Structural modeling of the KIF1A motor with p.Thr258Met mutation was performed using the crystal structure of the KIF1A motor domain in complex with ADP [PDB ID: 1I5S], which has a complete structure of L11, unlike other reported crystal structures of KIF1A with unmodelled L11 structure for the lack of electron density in this region. The p.Thr258Met point mutation was introduced to the KIF1A motor domain using the mutagenesis option in PyMOL, a molecular visualization software29. Energy minimization and loop flexible modeling were performed using Modeller software30. All structural images were generated using PyMOL29.

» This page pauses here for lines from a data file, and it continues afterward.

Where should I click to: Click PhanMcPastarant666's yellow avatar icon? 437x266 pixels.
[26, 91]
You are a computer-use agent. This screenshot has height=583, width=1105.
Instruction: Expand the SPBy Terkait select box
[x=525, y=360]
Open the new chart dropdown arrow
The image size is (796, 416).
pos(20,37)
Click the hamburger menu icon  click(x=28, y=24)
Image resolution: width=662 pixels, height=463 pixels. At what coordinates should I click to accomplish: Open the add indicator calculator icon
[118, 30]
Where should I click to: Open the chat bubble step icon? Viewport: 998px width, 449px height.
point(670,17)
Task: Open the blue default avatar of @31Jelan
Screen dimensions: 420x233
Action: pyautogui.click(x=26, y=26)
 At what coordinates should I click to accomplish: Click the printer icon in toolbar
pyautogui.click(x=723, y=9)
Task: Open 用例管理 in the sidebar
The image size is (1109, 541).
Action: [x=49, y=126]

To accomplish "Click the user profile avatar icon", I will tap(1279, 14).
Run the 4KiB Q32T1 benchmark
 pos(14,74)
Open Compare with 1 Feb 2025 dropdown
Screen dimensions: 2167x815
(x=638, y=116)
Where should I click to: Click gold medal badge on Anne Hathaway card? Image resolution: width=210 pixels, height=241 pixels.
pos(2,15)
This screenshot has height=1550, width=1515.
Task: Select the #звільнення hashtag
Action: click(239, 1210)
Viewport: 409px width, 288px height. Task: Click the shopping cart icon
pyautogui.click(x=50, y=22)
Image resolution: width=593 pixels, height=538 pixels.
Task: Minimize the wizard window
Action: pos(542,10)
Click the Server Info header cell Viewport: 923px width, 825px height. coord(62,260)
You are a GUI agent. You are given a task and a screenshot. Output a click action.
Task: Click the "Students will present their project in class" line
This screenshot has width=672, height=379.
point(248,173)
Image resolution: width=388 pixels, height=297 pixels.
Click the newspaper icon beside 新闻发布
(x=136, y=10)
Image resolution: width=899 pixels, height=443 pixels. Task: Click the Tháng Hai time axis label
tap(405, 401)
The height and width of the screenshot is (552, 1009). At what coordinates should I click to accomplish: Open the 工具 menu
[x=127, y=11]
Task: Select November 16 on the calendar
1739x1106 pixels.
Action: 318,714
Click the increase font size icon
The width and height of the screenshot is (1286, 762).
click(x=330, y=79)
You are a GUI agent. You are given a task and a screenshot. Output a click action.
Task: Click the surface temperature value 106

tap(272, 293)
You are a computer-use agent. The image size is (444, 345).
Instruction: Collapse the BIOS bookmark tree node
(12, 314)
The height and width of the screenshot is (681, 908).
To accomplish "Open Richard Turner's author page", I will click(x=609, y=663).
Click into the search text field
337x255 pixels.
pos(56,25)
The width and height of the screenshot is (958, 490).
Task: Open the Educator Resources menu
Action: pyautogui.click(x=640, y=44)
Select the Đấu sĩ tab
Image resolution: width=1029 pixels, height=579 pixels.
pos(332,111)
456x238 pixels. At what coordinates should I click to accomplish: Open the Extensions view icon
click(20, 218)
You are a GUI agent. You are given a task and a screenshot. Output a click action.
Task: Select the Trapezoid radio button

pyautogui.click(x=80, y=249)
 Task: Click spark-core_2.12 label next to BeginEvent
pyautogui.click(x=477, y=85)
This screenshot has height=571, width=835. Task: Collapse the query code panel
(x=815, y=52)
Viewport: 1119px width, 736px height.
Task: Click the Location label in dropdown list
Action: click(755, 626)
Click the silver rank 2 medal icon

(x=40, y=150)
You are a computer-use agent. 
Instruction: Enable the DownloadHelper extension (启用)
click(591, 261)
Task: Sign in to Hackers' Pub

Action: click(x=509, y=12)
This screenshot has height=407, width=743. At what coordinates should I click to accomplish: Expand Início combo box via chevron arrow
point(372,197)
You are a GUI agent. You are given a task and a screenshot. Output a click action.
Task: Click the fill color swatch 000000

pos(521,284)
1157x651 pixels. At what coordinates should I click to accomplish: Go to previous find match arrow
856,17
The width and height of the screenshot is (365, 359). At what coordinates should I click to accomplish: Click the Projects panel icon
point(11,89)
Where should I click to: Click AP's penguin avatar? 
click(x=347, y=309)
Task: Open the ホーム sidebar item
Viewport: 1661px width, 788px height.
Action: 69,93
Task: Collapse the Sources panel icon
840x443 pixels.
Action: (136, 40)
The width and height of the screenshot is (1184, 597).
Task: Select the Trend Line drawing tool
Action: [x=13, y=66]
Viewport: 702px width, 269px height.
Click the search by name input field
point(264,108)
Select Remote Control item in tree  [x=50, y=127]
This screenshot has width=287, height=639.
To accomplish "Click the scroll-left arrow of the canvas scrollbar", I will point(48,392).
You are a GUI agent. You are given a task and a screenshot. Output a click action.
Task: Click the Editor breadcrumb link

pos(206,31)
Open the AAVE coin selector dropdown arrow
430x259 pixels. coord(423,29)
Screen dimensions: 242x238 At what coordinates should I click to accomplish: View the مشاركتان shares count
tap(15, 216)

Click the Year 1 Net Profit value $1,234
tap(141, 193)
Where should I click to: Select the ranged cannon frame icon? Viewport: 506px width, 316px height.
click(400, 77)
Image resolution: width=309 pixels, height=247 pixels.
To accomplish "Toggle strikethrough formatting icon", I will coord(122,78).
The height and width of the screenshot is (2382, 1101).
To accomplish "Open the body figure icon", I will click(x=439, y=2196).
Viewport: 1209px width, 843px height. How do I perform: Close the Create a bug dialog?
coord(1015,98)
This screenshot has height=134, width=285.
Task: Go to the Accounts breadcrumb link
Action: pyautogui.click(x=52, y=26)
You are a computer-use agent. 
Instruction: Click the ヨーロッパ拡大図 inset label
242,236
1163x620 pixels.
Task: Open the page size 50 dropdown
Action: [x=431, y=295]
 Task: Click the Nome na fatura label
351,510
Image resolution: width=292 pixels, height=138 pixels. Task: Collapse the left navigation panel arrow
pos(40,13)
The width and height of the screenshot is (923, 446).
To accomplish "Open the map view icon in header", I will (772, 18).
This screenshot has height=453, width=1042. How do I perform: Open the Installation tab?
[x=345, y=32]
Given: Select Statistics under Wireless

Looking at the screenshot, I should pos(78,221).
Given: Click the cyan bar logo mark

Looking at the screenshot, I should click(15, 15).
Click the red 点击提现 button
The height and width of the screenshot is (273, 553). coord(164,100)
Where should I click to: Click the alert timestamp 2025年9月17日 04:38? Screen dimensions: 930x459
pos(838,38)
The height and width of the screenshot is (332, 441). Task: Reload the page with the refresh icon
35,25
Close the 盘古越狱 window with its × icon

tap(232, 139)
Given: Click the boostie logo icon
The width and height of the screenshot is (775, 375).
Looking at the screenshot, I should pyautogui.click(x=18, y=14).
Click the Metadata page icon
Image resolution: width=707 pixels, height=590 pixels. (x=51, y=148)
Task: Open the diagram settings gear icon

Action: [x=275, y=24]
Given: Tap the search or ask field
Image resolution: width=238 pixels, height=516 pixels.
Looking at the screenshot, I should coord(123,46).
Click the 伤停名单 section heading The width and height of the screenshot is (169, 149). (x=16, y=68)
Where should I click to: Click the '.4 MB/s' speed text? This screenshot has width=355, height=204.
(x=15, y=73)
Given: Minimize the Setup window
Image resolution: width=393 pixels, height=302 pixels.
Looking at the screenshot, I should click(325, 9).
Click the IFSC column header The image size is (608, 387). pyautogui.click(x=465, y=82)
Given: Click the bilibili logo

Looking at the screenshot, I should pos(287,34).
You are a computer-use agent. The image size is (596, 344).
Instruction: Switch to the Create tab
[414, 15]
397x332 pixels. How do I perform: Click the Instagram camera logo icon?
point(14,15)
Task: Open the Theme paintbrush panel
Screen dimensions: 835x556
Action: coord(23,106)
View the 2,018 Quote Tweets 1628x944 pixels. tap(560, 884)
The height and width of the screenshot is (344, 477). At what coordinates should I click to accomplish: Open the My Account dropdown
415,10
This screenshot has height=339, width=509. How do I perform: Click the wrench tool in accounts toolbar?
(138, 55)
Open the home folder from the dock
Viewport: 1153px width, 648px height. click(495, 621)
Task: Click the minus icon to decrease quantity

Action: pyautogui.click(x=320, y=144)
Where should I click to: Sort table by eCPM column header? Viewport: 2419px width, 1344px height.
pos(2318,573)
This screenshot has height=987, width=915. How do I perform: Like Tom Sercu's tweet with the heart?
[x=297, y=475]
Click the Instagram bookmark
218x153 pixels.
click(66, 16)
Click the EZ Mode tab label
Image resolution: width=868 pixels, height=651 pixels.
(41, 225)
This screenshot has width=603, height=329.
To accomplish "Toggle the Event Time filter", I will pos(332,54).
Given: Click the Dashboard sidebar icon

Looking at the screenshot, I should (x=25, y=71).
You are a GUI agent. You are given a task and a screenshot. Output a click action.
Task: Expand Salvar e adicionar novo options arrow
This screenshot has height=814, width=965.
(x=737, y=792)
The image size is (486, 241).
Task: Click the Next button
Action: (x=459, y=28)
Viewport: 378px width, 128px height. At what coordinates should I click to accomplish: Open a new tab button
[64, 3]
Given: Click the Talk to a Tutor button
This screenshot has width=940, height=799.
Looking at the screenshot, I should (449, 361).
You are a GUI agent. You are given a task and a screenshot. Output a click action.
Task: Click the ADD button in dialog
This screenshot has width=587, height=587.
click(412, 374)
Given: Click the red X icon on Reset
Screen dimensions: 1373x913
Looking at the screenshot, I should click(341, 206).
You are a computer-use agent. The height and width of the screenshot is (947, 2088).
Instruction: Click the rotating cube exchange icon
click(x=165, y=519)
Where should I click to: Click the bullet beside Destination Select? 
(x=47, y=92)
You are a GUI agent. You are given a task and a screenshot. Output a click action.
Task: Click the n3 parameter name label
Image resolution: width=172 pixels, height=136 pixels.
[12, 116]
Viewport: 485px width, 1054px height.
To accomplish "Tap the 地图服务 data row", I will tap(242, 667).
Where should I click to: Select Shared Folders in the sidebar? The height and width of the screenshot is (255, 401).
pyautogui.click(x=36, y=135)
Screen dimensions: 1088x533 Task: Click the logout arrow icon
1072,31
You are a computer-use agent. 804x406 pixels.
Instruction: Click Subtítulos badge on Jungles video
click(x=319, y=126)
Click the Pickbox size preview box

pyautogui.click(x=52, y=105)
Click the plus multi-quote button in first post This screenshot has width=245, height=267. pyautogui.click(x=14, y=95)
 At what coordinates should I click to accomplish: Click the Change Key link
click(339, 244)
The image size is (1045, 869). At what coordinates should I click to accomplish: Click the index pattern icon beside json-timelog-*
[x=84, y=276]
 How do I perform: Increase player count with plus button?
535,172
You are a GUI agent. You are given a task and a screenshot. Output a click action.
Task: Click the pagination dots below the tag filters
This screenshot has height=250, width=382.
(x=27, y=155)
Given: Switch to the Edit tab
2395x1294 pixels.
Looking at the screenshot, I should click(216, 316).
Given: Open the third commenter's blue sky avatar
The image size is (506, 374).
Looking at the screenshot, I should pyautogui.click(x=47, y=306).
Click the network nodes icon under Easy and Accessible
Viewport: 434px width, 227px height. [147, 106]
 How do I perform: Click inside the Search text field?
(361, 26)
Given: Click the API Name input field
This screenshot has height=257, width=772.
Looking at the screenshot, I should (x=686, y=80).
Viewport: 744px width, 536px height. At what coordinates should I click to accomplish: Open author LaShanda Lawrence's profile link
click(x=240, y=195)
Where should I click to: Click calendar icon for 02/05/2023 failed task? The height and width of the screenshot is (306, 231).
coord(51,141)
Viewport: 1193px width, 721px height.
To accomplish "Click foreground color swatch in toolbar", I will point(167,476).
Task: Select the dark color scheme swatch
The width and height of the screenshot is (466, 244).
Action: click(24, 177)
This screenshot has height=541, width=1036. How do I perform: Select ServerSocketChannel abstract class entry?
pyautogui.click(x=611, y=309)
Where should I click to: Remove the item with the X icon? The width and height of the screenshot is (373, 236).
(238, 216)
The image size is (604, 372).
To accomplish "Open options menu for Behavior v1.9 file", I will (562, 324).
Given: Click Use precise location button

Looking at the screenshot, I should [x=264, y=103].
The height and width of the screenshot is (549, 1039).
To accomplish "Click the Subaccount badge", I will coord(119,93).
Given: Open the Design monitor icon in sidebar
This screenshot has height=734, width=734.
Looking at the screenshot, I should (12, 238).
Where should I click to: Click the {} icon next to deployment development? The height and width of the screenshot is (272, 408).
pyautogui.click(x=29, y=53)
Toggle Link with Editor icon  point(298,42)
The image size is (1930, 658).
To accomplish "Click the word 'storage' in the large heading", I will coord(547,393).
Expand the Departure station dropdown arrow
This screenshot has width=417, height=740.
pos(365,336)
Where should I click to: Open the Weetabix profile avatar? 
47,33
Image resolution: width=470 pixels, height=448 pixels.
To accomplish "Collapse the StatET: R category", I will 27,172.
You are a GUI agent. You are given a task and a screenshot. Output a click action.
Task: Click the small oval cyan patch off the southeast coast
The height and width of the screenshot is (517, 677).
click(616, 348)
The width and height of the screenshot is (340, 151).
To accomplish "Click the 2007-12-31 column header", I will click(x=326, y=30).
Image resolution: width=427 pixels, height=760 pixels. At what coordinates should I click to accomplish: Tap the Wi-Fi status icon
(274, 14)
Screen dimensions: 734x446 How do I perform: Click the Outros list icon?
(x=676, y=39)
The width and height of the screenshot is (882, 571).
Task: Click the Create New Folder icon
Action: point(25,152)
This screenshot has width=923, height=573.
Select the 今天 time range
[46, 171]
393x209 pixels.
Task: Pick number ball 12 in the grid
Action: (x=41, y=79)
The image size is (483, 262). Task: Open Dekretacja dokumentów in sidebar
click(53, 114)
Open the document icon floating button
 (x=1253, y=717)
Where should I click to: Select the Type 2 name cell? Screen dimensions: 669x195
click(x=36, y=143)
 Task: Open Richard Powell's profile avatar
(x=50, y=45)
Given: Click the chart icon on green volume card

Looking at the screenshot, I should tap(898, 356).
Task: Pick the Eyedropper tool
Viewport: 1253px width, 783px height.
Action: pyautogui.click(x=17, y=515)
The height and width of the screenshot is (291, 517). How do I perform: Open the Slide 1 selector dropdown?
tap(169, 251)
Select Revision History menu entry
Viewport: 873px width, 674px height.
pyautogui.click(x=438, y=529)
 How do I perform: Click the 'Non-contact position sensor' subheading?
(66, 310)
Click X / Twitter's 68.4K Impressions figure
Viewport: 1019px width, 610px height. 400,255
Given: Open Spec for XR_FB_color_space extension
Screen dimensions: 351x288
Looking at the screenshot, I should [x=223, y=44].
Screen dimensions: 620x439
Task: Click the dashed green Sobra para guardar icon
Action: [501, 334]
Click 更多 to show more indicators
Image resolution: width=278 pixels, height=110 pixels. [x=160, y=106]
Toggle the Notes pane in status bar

Analysis in Cultured Hippocampal Neurons

KIF1A mutation, p.T258M was introduced by site-directed mutagenesis into an expression construct encoding motor domain of mouse KIF1A (aa 1–365) (KIF1A-MD-EGFP)15. Primary cultured hippocampal neurons were prepared from rat embryonic brain as described previously10. This study was performed in accordance with the regulations outlined by the Korean law. The animal experiment protocols were approved by the Animal Use and Care Committee of Korea Research Institute of Bioscience and Biotechnology (Permit Number: KRIBB-AEC-16138). Animals were sacrificed using CO2 gas, and all efforts were made to minimize suffering. Using the calcium phosphate method, cultured hippocampal neurons were transfected with KIF1A-MD-EGFP. Five days after transfection, neurons were fixed and stained with anti-EGFP and anti-MAP2 antibodies followed by fluorescent secondary antibodies. Images were captured by a confocal microscope (LSM800, Zeiss) and analyzed using the MetaMorph software (Universal Imaging), as described previously15. Data were acquired from 5~6 trials for each mutant or wild type KIF1A-MD-EGFP and 10~15 images of neurons were collected for each trial. The methods about analyses of the peripheral accumulation and the proximal distribution were described previously15. The peripheral accumulation was quantified by calculating the number of neurons that show a distal distribution of the KIF1A-MD-EGFP over the total number of the transfected neurons in each trial. The proximal distribution was analyzed by measuring the brightness of the EGFP signal in the center of the neuronal cell body (soma) and in the segments of neurites (2~3/neuron) extending over 30 μm from the soma as described previously15. Then the ratio of the brightness in proximal neurites over the brightness in the soma in 6~8 neurons per trial was calculated. Statistical significance was assessed using the Student’s t-test. The dominant negative effects of KIF1A mutants were evaluated by analyzing the peripheral accumulation of wild type KIF1A-MD-EGFP co-expressed with mutant KIF1A-MD-EGFP. For analysis of dominant negative effects, the same amounts of DNA expression constructs were transfected into rat hippocampal neurons, and then neurons were fixed and stained with primary antibodies followed by fluorescent secondary antibodies.